Stored dataset items:
.....

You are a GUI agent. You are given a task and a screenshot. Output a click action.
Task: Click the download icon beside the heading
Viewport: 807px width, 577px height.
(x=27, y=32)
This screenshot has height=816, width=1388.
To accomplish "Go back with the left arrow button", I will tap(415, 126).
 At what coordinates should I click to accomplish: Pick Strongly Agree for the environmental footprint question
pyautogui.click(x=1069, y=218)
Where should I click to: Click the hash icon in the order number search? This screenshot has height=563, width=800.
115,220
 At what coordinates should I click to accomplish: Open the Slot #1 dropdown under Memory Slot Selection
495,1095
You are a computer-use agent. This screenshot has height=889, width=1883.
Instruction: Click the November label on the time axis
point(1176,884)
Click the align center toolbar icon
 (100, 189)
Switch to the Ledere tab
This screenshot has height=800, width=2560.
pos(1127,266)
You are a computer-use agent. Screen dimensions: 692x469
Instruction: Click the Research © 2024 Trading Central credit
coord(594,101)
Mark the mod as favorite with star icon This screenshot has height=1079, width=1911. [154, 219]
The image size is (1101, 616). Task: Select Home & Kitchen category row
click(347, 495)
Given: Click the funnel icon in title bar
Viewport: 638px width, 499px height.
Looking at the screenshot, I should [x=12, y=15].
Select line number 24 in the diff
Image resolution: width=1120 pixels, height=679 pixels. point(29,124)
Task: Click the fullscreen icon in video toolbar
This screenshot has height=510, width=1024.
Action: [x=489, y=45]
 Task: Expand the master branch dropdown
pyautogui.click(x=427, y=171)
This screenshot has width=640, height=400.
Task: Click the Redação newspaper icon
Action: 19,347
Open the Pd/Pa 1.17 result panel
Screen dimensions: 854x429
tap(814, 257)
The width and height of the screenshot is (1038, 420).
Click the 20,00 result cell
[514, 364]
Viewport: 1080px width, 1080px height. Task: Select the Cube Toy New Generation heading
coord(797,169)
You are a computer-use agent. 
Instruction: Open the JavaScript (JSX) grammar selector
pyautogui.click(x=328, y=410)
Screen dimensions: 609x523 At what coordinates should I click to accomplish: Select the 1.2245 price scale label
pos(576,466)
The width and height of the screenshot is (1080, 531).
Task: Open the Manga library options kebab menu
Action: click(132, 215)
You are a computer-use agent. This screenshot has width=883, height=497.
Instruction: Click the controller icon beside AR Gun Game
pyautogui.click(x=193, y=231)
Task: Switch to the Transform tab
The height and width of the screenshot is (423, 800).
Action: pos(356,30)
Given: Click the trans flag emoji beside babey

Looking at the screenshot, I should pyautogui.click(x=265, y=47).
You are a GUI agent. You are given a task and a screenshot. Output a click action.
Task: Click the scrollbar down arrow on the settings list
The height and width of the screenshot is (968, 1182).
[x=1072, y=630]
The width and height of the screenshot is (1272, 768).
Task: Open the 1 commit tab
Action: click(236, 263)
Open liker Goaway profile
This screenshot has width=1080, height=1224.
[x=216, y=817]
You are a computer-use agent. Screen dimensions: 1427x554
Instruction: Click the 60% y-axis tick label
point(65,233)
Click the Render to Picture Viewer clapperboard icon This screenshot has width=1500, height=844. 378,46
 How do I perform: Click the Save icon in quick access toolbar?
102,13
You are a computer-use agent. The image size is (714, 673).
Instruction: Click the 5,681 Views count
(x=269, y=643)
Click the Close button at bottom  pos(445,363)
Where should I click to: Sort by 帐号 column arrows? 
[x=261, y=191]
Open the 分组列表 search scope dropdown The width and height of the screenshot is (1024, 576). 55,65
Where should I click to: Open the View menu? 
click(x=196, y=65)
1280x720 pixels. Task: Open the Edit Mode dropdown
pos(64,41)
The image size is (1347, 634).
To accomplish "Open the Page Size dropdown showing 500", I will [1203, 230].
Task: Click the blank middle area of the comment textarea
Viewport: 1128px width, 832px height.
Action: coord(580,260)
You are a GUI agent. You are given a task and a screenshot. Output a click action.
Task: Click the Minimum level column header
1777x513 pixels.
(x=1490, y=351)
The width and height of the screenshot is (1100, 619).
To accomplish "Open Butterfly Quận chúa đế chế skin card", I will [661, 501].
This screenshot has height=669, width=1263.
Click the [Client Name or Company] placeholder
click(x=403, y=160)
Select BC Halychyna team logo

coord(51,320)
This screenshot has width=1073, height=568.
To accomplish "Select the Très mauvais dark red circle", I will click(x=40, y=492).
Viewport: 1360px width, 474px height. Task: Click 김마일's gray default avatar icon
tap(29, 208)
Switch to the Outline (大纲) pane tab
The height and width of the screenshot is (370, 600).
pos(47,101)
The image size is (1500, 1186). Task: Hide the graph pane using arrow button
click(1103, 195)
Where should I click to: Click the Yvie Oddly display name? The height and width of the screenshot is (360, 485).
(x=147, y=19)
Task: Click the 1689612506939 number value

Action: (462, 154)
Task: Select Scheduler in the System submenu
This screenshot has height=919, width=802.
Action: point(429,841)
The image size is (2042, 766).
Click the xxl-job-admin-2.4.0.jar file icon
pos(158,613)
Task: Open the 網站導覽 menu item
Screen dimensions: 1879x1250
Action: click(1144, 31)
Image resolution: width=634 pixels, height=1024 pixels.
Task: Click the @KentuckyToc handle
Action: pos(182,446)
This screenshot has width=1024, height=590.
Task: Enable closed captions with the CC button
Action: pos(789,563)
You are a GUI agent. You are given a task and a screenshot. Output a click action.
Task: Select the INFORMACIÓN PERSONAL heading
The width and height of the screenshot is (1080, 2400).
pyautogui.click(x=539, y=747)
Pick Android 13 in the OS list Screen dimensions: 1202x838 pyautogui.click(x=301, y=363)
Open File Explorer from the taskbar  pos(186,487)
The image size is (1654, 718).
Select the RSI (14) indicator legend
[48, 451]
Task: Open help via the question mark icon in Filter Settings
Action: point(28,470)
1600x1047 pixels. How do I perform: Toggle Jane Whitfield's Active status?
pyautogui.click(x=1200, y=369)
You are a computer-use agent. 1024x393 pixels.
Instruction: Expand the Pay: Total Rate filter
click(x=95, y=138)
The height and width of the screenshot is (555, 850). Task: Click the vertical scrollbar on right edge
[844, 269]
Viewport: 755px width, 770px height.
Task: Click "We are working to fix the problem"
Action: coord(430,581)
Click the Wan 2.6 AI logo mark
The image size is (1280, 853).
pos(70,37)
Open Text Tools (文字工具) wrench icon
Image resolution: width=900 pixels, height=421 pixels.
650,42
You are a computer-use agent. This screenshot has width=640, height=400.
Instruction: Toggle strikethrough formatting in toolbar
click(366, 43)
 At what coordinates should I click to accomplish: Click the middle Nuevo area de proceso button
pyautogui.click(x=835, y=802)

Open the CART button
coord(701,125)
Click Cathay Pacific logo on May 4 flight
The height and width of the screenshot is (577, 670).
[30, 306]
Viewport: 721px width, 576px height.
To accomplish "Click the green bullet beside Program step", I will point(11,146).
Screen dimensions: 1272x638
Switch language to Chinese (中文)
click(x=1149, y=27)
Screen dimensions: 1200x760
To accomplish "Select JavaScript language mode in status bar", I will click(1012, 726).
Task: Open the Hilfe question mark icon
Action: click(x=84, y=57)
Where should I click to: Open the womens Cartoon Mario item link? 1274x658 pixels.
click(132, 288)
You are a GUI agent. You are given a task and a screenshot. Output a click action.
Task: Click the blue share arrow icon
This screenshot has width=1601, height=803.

.....

Exercise aim:
Count the lines in the records above that contain the word "list", and report only that number.

Exercise solution:
2